## BEGIN Task input

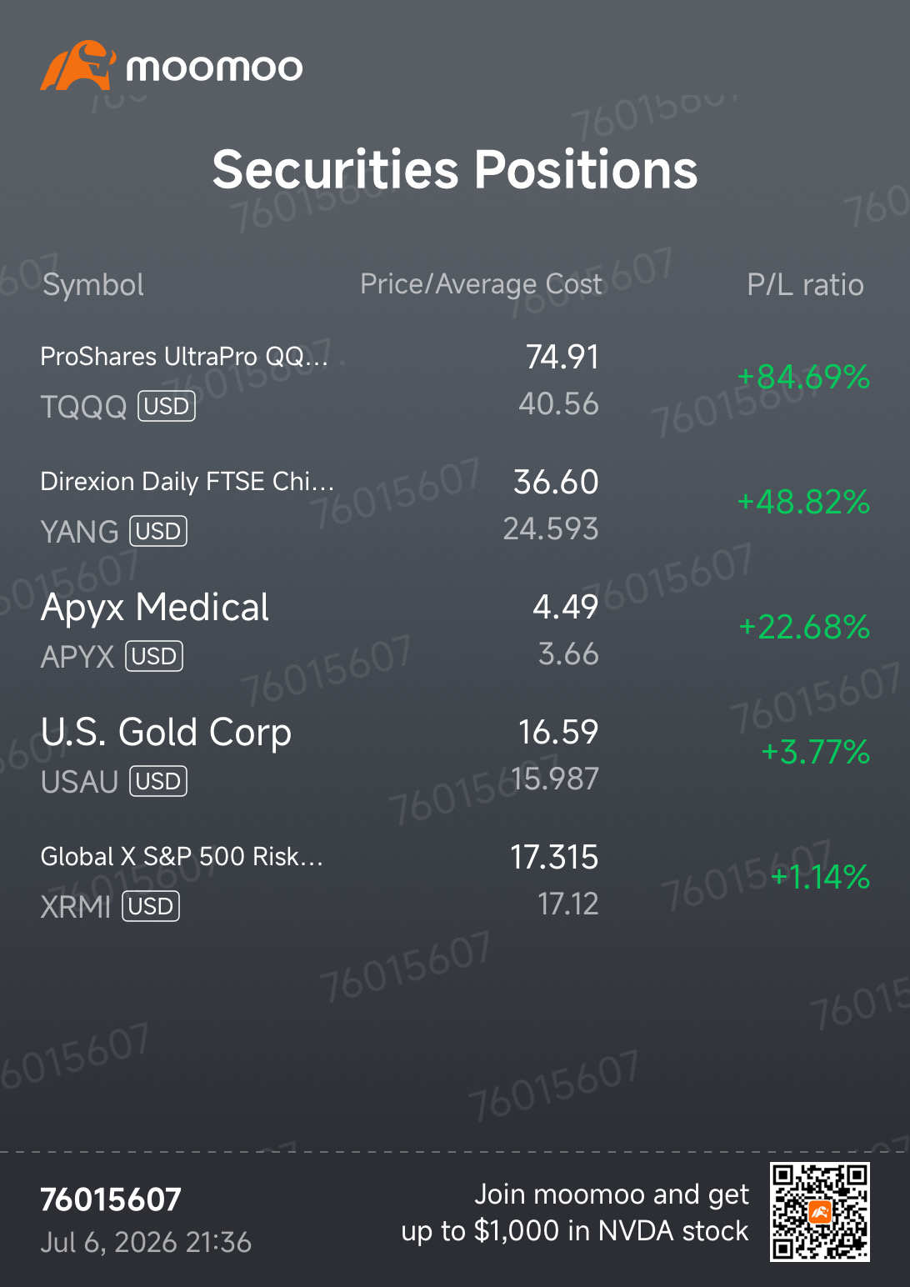Click the USD badge next to XRMI

click(151, 906)
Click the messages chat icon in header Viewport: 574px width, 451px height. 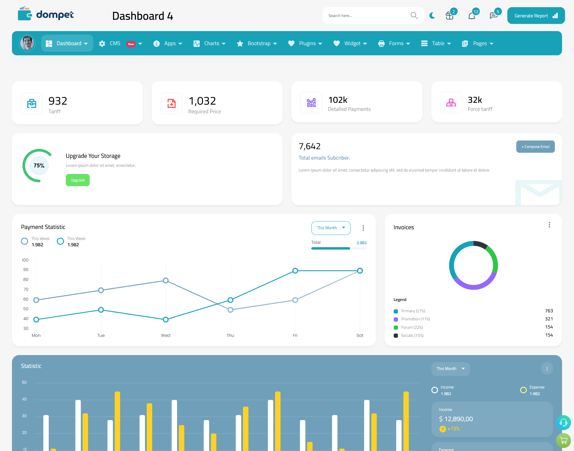click(x=493, y=15)
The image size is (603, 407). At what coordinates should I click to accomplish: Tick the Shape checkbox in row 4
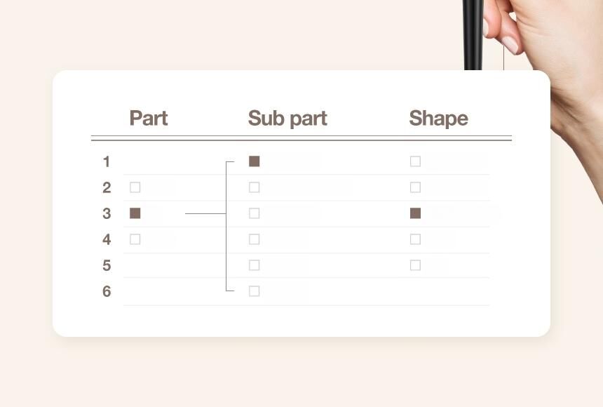(416, 239)
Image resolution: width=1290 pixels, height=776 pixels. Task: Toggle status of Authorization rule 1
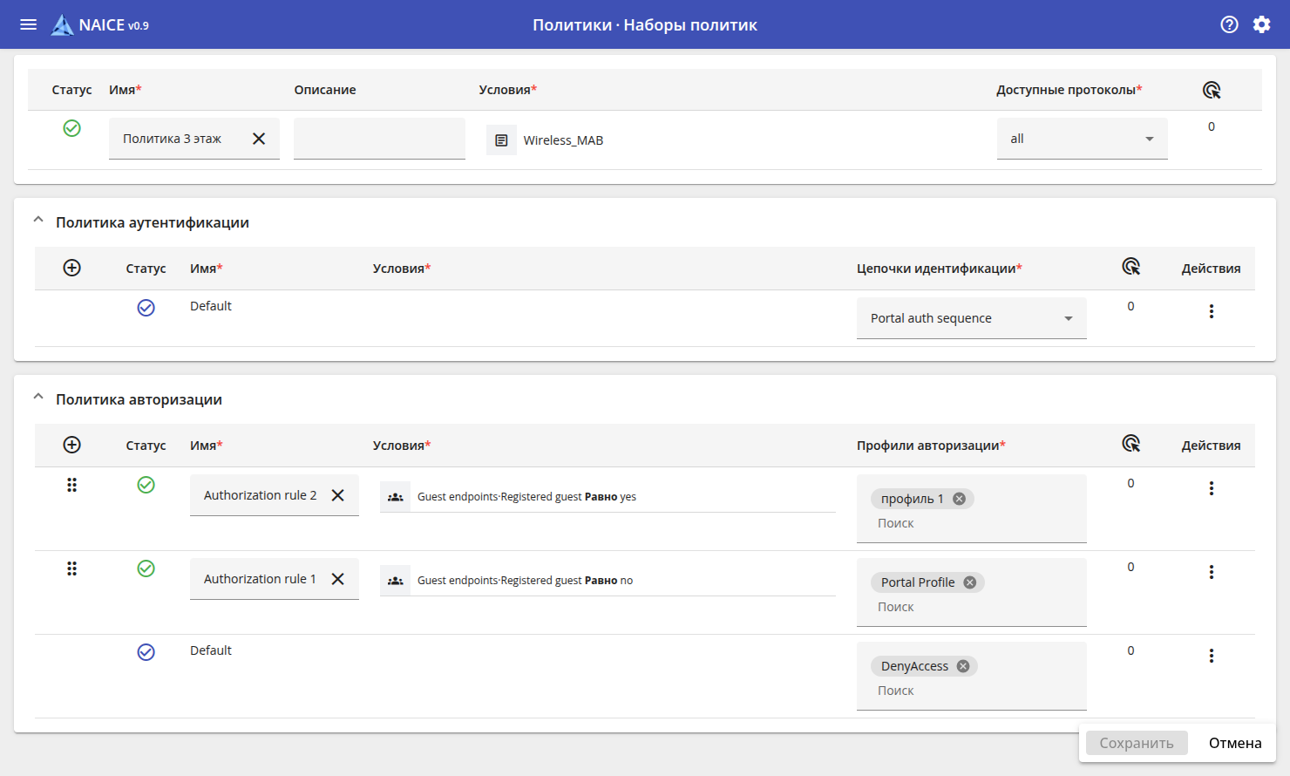click(x=146, y=568)
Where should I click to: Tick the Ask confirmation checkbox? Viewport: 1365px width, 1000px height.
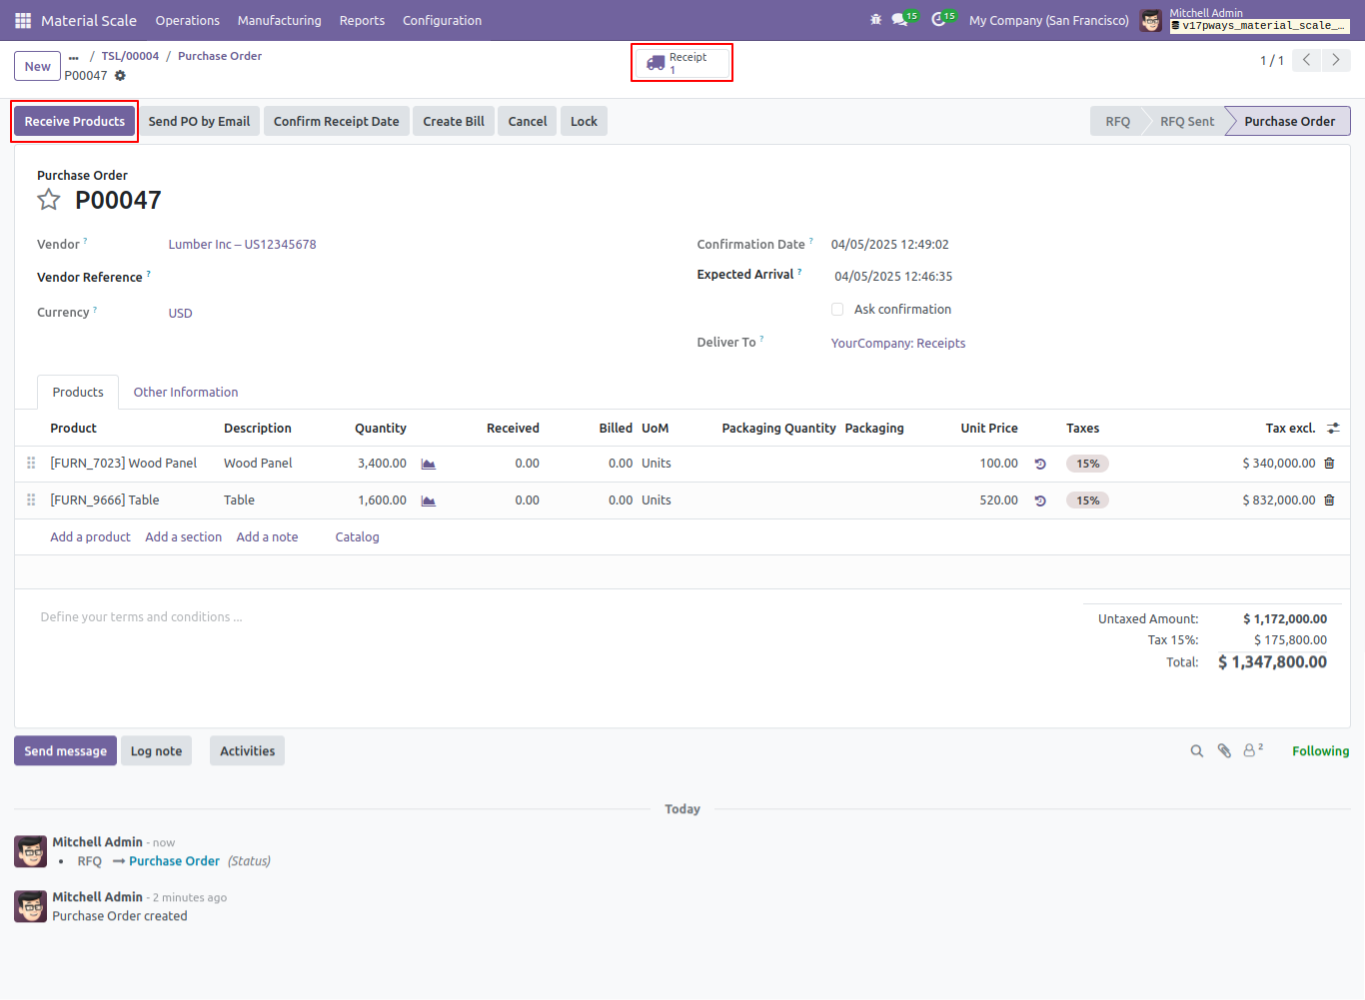pyautogui.click(x=837, y=310)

## END Task input

*Short task*
Copy the entries from the line containing "Where should I" through the end, replacing "Tick" with "Check" and leaving everything else the same. Omit the pictures.

*Response*
Where should I click to: Check the Ask confirmation checkbox? Viewport: 1365px width, 1000px height.
pyautogui.click(x=837, y=310)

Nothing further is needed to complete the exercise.